Exercise aim →
Go through the listing below and list every line with "What".

┌─ Supplied data

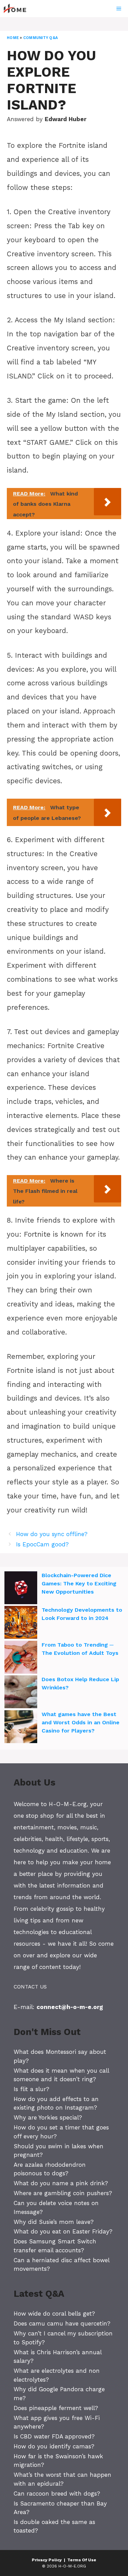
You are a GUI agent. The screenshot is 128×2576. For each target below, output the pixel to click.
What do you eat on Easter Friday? (63, 2231)
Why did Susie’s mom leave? (54, 2221)
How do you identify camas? (54, 2446)
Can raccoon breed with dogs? (57, 2493)
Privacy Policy (47, 2560)
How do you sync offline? (51, 1534)
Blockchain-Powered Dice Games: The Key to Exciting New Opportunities (79, 1583)
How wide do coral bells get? (54, 2313)
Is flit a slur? (31, 2089)
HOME (13, 38)
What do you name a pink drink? (61, 2183)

└─

Task response →
What do you eat on Easter Friday? (63, 2231)
What do you name a pink drink? (61, 2183)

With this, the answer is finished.